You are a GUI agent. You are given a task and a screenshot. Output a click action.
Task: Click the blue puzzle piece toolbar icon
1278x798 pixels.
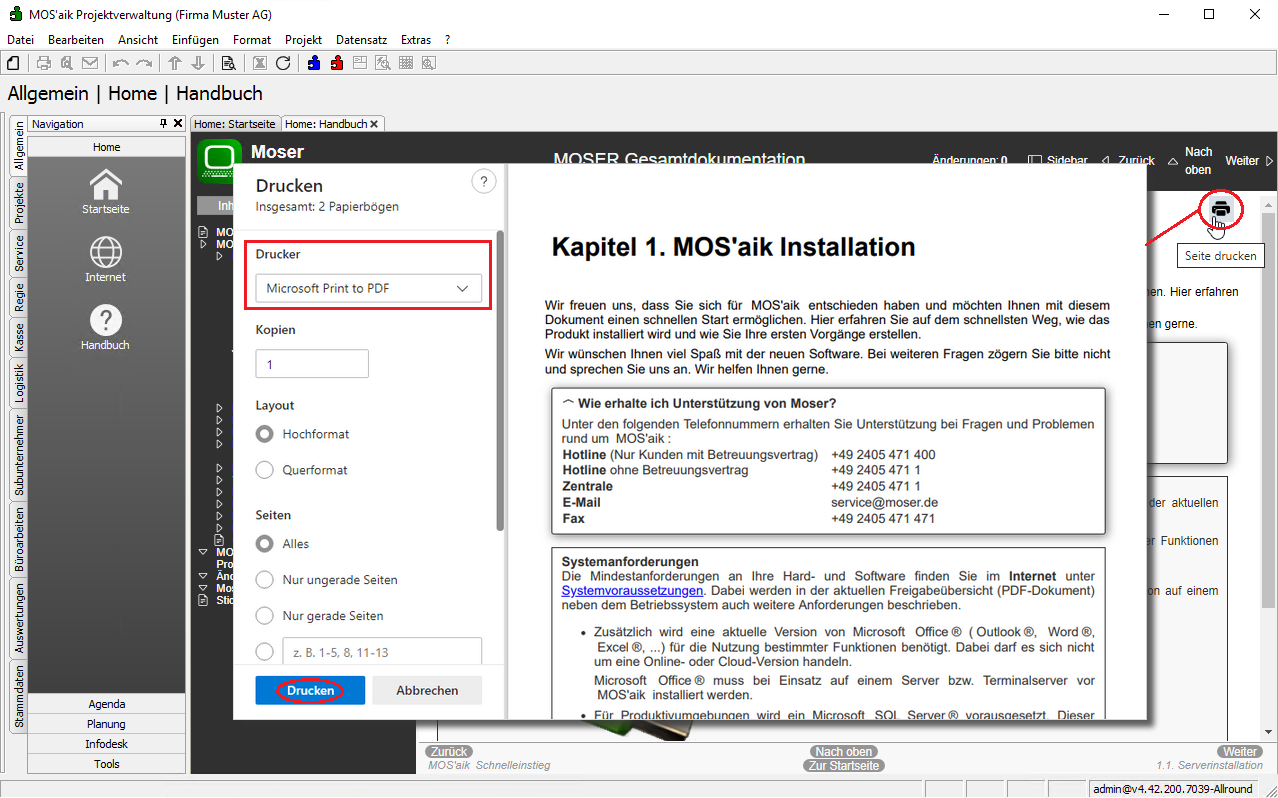(x=315, y=63)
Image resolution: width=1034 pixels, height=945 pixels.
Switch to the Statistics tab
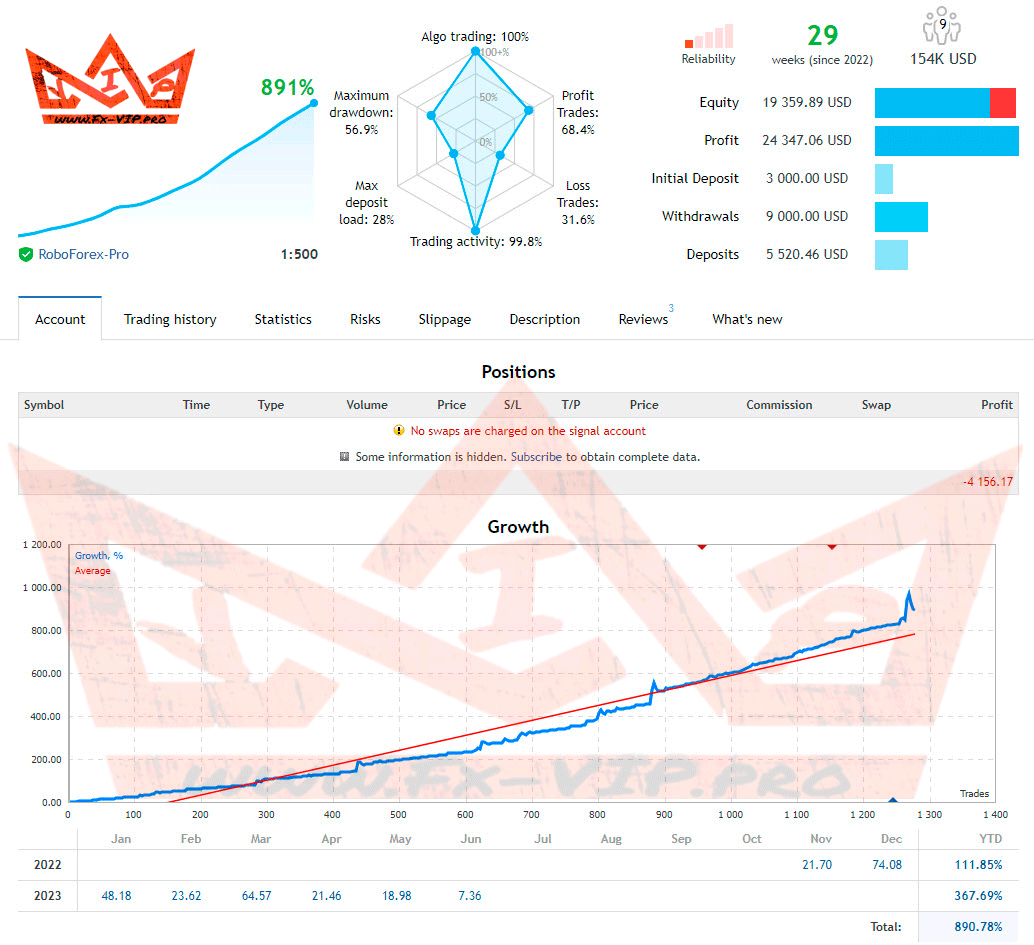click(x=283, y=319)
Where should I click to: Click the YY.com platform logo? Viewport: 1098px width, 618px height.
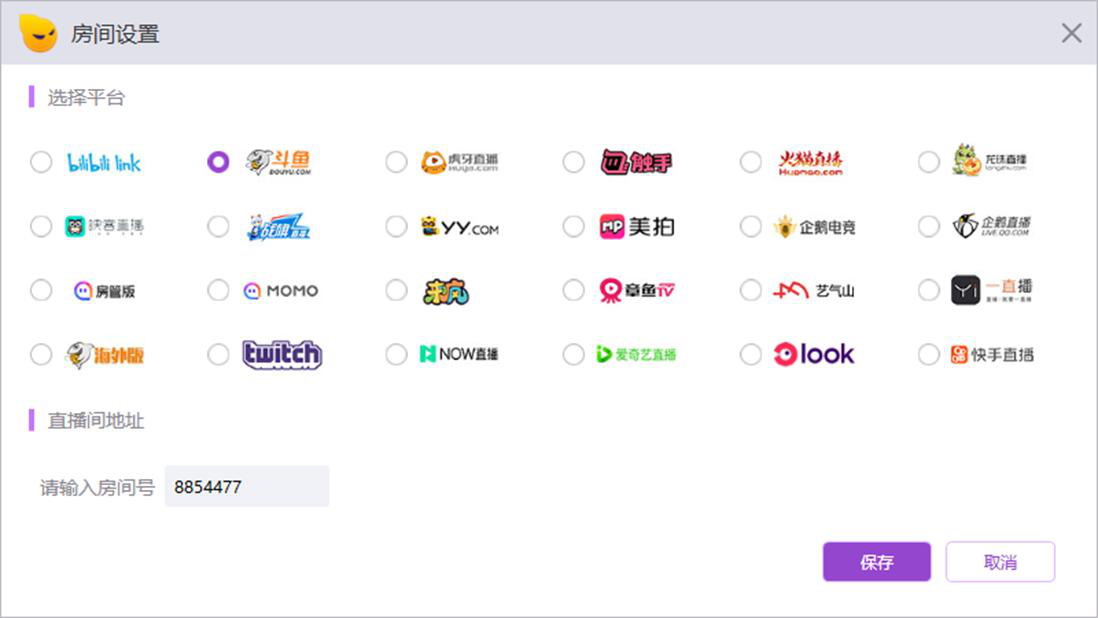[x=459, y=227]
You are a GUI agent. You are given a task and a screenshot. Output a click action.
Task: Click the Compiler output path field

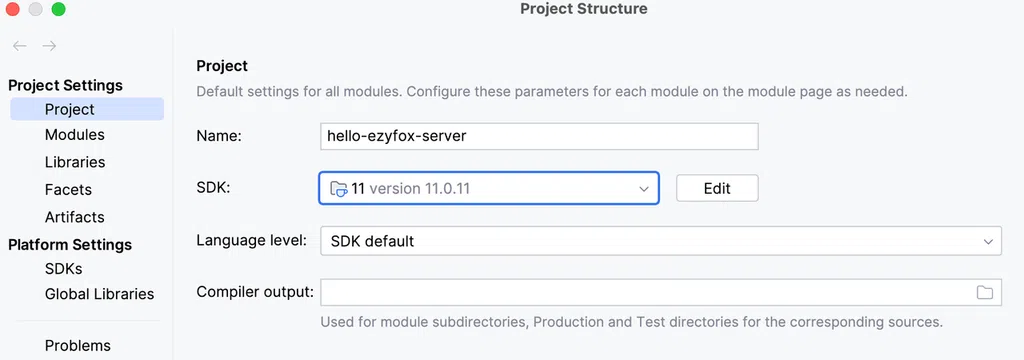[661, 292]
++++++++++++++++++++
> **AIM OF THE TASK**: Arrange everything from the line containing "Where should I" down to the end of the rows as a two-column CSV with the headers instruction and click_point, one line per row. Put each row's text and its answer in one quoted field apiece, turn line breaks into spaces, and leave the pictures out.

> **REPLY TO THE EXERCISE**:
instruction,click_point
"Where should I click to: Click the YY.com platform logo? Viewport: 1098px width, 618px height.","[x=459, y=227]"
"You are a GUI agent. You are given a task and a screenshot. Output a click action. Task: Click the Compiler output path field","[661, 292]"